Monday, January 25, 2010

Brangelina Forever, Unfortunately


Somebody who is undoubtedly associated with Brad Pitt and Angelina Jolie leaked a story to a British tabloid to the effect that the pair were splitting up, which served it's ultimate purpose. Attention was once again focused on the couple by way of this story, which is for now one of the top listed features in Google News. Brad and Angelina have denied the report, which yet served its purpose. Everybody is thinking about Brangelina again.

After all, why should people focus so much attention on important world affairs, including a disaster which might well have already claimed hundreds of thousands of lives amidst further incalculable suffering, when they could just as easily be thinking about the insignificant and self-centered lives of two vain, vapid, and pretentious Hollywood movie stars?

I don't know, but I think one or both of them were involved in the Haitian Relief Telethon. Evidently they were disappointed to discover they could not exactly be the center of attention this time around.

Naturally, you can almost count the days until this Dumbnamic Duo announce they are soon to adopt some Haitian orphans whose presence in the same general vicinity as the two will probably be limited to those times the cameras are flashing and rolling, as is probably the case with the remainder of both the adopted brood as well as those naturally conceived by them.

The remainder of the children's time is probably spent in the company of household staff and assistants whose places they are being groomed to take over at some future date.

I know that sounds a little harsh, but I think it's spot on. The leaked report in question is an old Hollywood trick. Leak reports to the tabloids, then issue a denial or confirmation. Sometimes it comes back to bite them on the ass, for example when Michael Jackson's staff, on Jackson's directions, encouraged one tabloid to refer to one of Jackson's photographed exploits as "bizarre". So successful was the story, it led to a run of them, and they helped wreck Jackson's life.

Naturally, many of the most obvious offenders like to play the victims of the tabloids, when in reality the only people truly victimized is society at large, which can't escape the odious aspects of the addictive natures of those who shell out millions of dollars a year to read this garbage, which is everywhere you go, down every supermarket checkout lane and every prime time entertainment news program.

There has to be an all-encompassing emptiness in the lives of those who obsess over this pair and others like them, a vacuum that is every bit as pronounced as the people they focus their adulation around. And make no mistake, they encourage this kind of idolatry. For example, the picture above is of a sculpture they had installed in the ceiling of their master bedroom, made out of crushed wine glasses which contains their DNA. This is an indication that these two have an exaggerated sense of their own self-importance, but at least it's a private bit of pretentiousness. Unfortunately, it doesn't stop there.

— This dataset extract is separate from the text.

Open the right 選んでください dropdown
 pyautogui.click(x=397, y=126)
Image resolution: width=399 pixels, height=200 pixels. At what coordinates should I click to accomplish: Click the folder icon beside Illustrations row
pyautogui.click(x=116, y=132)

The same sculptor created this monstrosity as a public display in honor of "National Breast Feeding Month". It appeared in Oklahoma City in September, and from there was shipped to England. It features Angelina Jolie breastfeeding two of her infants. I guess the significance of this is it implies that most mothers would never engage in breastfeeding without Angelina's recommendation. I would point out that there has never actually been a photograph of her breastfeeding anybody, and I personally feel the only child she has ever actually breast-fed is Brad Pitt.

Oh, but we're not finished yet. The same sculptor was a busy, busy man, so busy in fact, he tried his hand at architecture.



I am not really clear on this, but I think this house is in New Orleans, or it may be in Oklahoma, or possibly LA, but the point is, the name of it is Brangelina House. The good news is, you can buy it yourself for $500,000. Unfortunately, you have to sign an agreement to the effect that Brangelina are the "honorary owners" of the residence. What this means is anytime they are in town, you have to pretty much give them the run of the place. It would be interesting to see how this plays out, whether they would actually push a person out of their home to accommodate them, and for how long they would do so. Are they entitled to move their kids in on a permanent basis, or even staff?

But the main point is, these works were obviously commissioned by the two, who it must be obvious by now think rather highly of themselves. Is it beyond reason then to suspect that the rumors of their split up were planted in order to grab the attention of a public with nothing better to do than lives their lives vicariously through the public lives of this ego-centric pair?

The really sad thing is, while granted they are both attractive and talented people, in another era they would be considered quite average B-list or maybe even c-list performers.

2 comments:

Anonymous said...

You're so mean for making fun of Brangelina. Don't you know they are going to save the world?

SecondComingOfBast said...

It really wouldn't surprise me that much to find out they really do think they have that much influence.